■ REQUIRED ACTIONS:
a) According to the terrorism insurance passage, what was the estimated loss from the September 11, 2001 attacks?
b) Carry on the terrorism insurance passage, picking up right after its last sentence.

■ SOURCE EXCERPT:
::::::
Terrorism Insurance

Property owners may decide to purchase terrorism insurance to guard against potential financial losses should they be victims of terrorist activity.

Insurance companies in general exclude terrorism from casualty and property insurance. Otherwise they require special endorsements to provide such cover. The predictability of terrorist activity is difficult.  Calculating the potential liability is challenging. For example, the September 11, 2001 attacks resulted in an estimated $31.7 billion loss. Due to these factors, setting a feasible premium therefore is a daunting task for any insurance company.

In the immediate aftermath of September 11 attacks, US insurers were faced with huge amounts of terrorism exposure from portfolios that had terrorism cover. The insurers had limited possibilities of obtaining reinsurance to cover the losses should a future attack occur. An example of how premiums skyrocketed after 9/11, Chicago’s O’Hare airport carried $750 million terrorism insurance at an annual premium of $125, 000. After 9/11 insurers offered $150 million cover at an annual premium of $6.9 million.
::::::
■ EXTRACTED DATA:
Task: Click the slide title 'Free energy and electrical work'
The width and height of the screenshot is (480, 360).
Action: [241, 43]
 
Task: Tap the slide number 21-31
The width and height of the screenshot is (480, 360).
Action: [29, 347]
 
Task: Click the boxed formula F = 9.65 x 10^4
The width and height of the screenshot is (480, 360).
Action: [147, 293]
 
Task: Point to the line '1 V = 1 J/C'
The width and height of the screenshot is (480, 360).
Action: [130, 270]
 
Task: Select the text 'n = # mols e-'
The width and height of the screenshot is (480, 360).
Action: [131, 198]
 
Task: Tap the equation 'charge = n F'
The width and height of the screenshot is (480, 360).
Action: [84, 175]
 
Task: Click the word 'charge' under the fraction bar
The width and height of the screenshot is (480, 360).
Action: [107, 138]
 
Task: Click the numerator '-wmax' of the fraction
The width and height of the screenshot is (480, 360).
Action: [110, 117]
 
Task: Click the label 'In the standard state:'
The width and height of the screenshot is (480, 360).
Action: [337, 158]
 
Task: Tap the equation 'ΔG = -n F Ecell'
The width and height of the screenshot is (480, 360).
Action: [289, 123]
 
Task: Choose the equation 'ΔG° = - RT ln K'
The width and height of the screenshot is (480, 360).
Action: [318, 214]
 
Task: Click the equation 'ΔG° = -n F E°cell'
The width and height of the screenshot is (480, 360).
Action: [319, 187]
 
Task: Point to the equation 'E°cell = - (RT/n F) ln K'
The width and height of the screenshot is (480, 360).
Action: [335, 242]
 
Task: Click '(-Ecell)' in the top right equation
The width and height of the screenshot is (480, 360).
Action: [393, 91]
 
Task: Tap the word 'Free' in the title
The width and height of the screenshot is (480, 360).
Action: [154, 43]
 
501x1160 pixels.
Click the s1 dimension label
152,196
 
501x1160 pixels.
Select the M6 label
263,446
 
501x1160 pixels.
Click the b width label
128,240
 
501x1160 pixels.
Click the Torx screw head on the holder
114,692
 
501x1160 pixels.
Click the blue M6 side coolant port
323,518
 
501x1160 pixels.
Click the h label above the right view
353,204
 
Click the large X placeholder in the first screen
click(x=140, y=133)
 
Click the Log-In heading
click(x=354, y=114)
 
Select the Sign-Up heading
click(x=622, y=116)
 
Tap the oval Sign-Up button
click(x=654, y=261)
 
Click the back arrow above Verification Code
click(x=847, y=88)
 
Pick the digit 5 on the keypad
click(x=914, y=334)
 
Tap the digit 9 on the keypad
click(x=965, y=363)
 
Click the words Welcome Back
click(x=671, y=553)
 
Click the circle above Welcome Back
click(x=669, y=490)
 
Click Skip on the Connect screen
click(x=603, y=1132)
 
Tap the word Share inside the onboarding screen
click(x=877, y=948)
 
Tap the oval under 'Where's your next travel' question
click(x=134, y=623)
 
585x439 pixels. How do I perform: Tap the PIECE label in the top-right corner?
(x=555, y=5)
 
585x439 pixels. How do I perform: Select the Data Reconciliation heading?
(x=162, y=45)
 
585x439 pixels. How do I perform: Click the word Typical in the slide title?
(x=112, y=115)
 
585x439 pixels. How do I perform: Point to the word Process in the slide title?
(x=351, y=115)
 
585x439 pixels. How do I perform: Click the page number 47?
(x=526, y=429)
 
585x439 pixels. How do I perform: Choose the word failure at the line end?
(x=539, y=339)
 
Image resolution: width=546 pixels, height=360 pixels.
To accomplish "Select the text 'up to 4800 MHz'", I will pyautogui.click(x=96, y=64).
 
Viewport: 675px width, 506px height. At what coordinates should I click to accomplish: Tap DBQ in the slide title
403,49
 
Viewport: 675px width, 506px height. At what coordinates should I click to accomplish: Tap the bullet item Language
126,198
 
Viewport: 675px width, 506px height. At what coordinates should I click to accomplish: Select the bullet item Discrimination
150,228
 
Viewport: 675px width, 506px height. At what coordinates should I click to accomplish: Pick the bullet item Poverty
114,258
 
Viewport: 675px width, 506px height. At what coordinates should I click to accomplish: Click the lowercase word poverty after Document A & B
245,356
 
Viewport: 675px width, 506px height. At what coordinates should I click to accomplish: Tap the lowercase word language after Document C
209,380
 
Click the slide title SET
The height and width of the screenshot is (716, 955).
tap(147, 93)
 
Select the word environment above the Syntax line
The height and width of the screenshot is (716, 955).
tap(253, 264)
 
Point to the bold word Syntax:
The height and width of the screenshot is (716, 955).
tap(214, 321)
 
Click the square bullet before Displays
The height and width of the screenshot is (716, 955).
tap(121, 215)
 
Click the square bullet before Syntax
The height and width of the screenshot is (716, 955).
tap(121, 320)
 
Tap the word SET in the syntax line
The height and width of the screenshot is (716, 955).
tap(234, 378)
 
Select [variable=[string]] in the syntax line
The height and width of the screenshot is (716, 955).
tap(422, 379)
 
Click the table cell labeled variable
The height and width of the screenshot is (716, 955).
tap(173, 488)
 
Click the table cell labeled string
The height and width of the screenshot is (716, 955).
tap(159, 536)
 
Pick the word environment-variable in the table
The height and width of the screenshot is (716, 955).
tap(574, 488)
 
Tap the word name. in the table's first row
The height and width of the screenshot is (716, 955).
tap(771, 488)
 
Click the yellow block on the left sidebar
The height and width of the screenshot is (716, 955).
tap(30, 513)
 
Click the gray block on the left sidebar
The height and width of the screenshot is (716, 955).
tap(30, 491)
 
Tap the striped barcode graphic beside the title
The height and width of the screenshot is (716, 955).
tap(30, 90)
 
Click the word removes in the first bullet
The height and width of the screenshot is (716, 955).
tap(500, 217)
::::::
■ ANSWERS TO THE PROBLEMS:
a) An estimated $31.7 billion.

b)
In October 2001, the Insurance Services Office, acting on behalf of insurance companies, filed a request in every state for permission to exclude terrorism cover from all commercial insurance coverage. By early 2002, 45 states permitted insurance companies to exclude terrorism from all their policies except for Worker’s Compensation insurance.  By statute this covers occupational injuries without regard to the peril that caused the injury.

Most insurance companies prefer rather to spread coverage over a wider geographic area. This is the case regarding flood insurance. The World Trade Centre losses were concentrated in one condensed area.  Therefore this important factor determines the availability of terrorism insurance cover.

The Geneva Association (also known as the International Association for the Study of Insurance Economics) compiled a report which stated that a mix of government and private resource could provide a short-term solution to deal with terrorism insurance cover. The government would serve two functions:

Establish rules to act on the capacity shortage;
Be the insurer of last resort.


The Terrorism Risk Insurance Program Reauthorization Act of 2007 was signed into law by the President of the United States on 26 December 2007, which extends the Terrorism Risk Insurance Act (TRIA) until 31 December 2014. The law extends the Federal Program. This provides for a system of shared public and private compensation for insured losses caused by acts of terrorism.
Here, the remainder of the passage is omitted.